▶ [STATED TASK 1]:
In the stock option agreement, under which plan does the company grant the option?

MYR GROUP INC. NONQUALIFIED STOCK OPTION AWARDAGREEMENT (Named Executive Officer)
Exhibit 10.1
MYR GROUP INC.
NONQUALIFIED STOCK OPTION AWARD AGREEMENT
(Named Executive Officer)
This AGREEMENT (this Agreement) is made as of [ ] (the Date of Grant), by and between MYR Group Inc., a Delaware corporation (the Company), and [ ] (Optionee).
1. Grant of Option. Pursuant to the MYR Group Inc. 2007 Long-Term Incentive Plan (the Plan) and subject to the terms and conditions thereof and the terms and conditions hereinafter set forth, the Company hereby grants to Optionee the right and option (the Option) to purchase all or any part of [ ] shares of Common Stock at a price of $[ ] per share (the Exercise Price). The Option granted pursuant to this Agreement is not intended to qualify as an incentive stock option within the meaning of Section 422 of the Internal Revenue Code of 1986, as amended (the Code).

▶ [STATED TASK 2]:
Copy the entries below, starting with the line that contains "You are a GUI" and continuing through the end of the entries. Leave the pictures out.

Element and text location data

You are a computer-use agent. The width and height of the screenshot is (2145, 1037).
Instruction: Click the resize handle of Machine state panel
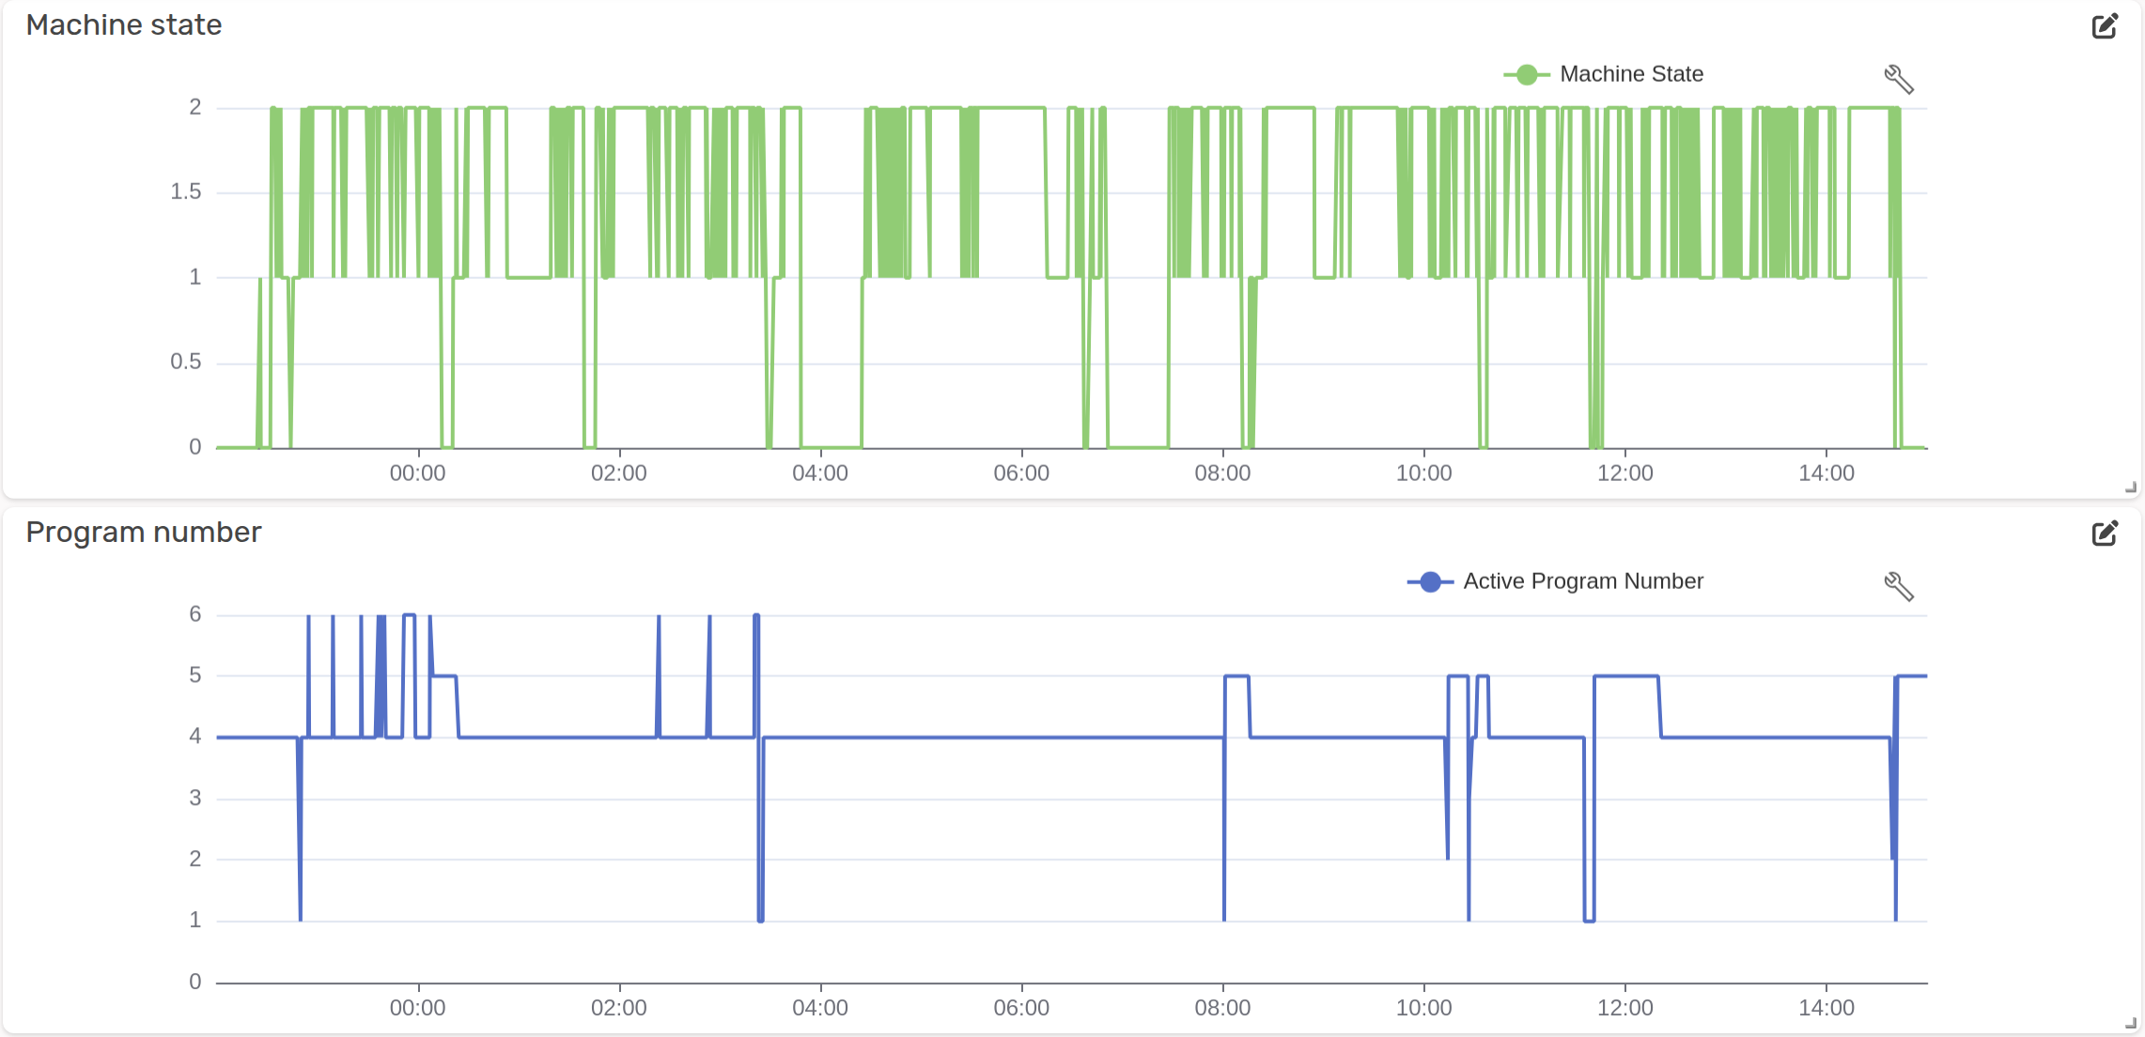(2131, 488)
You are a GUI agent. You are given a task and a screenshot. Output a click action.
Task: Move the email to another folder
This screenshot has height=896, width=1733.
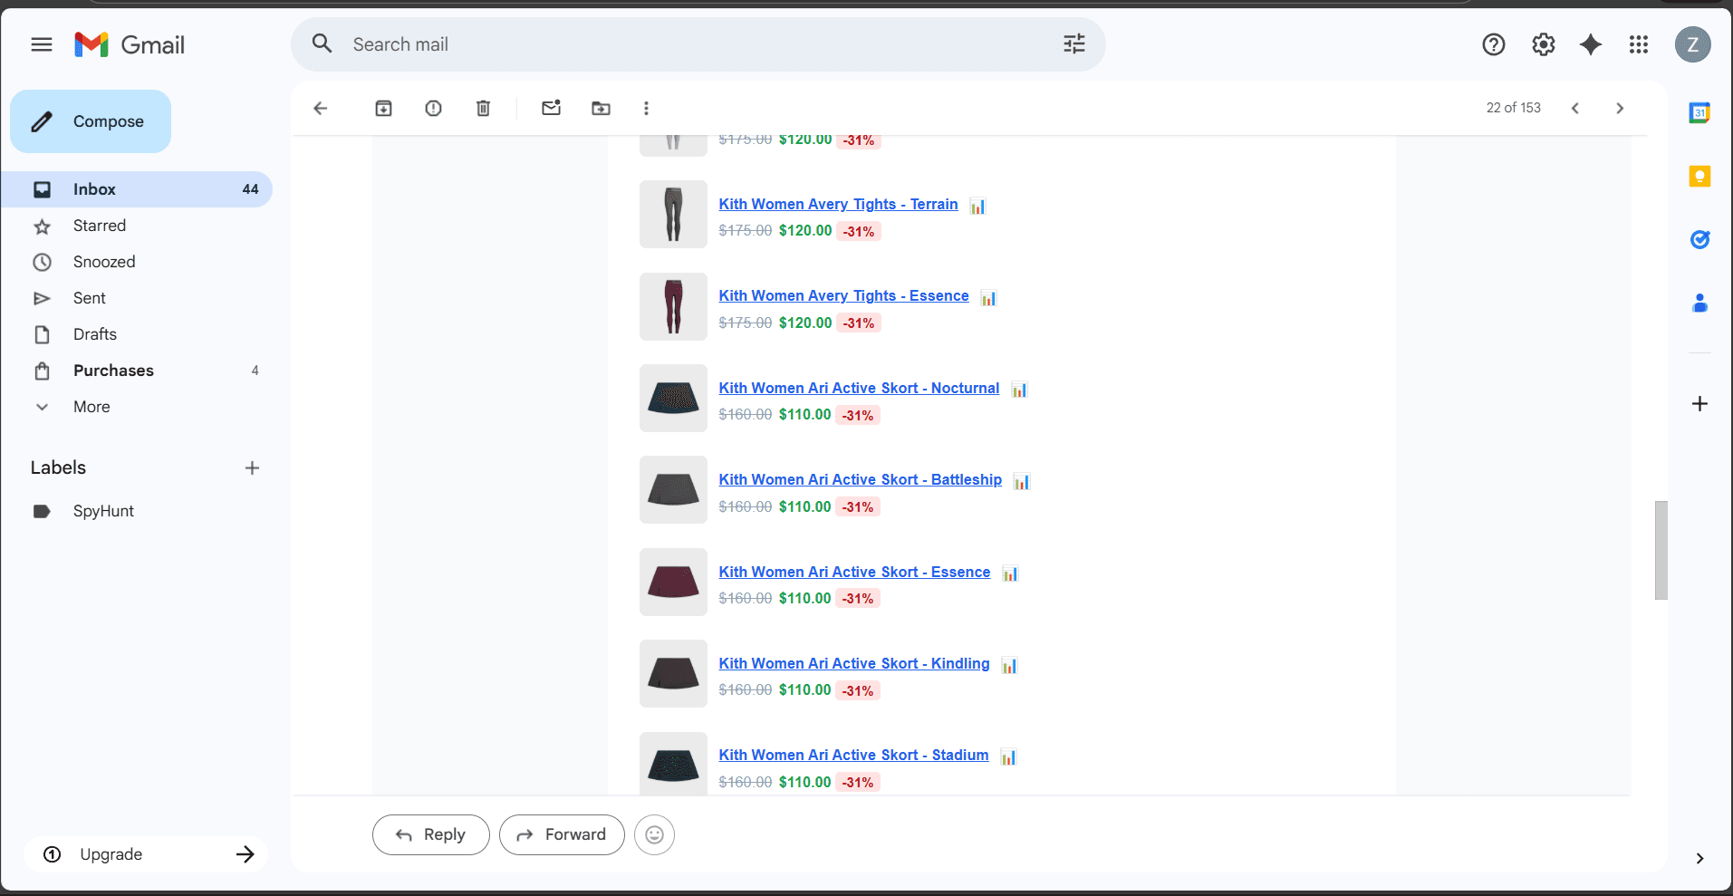click(600, 108)
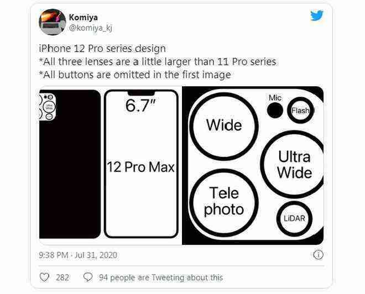Click the Twitter bird logo

(317, 15)
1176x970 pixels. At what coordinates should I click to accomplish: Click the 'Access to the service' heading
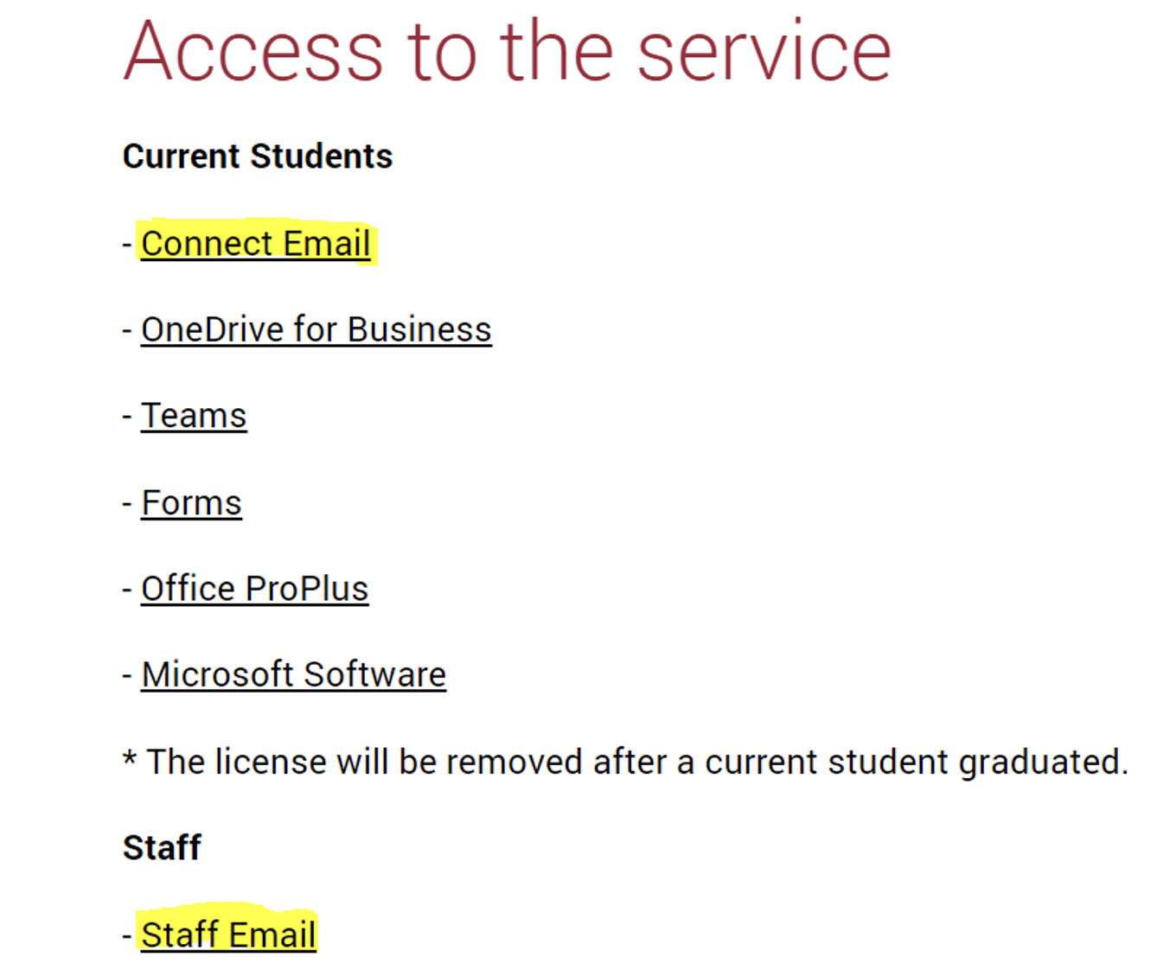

▶ [EXERCISE RESULT 1]:
The MYR Group Inc. 2007 Long-Term Incentive Plan.

▶ [EXERCISE RESULT 2]:
You are a GUI agent. You are given a task and a screenshot. Output a click action.
Task: Move the email to another folder
This screenshot has height=896, width=1733.
click(600, 108)
Click the Twitter bird logo

(317, 15)
1176x970 pixels. At what coordinates should I click to accomplish: Click the 'Access to the service' heading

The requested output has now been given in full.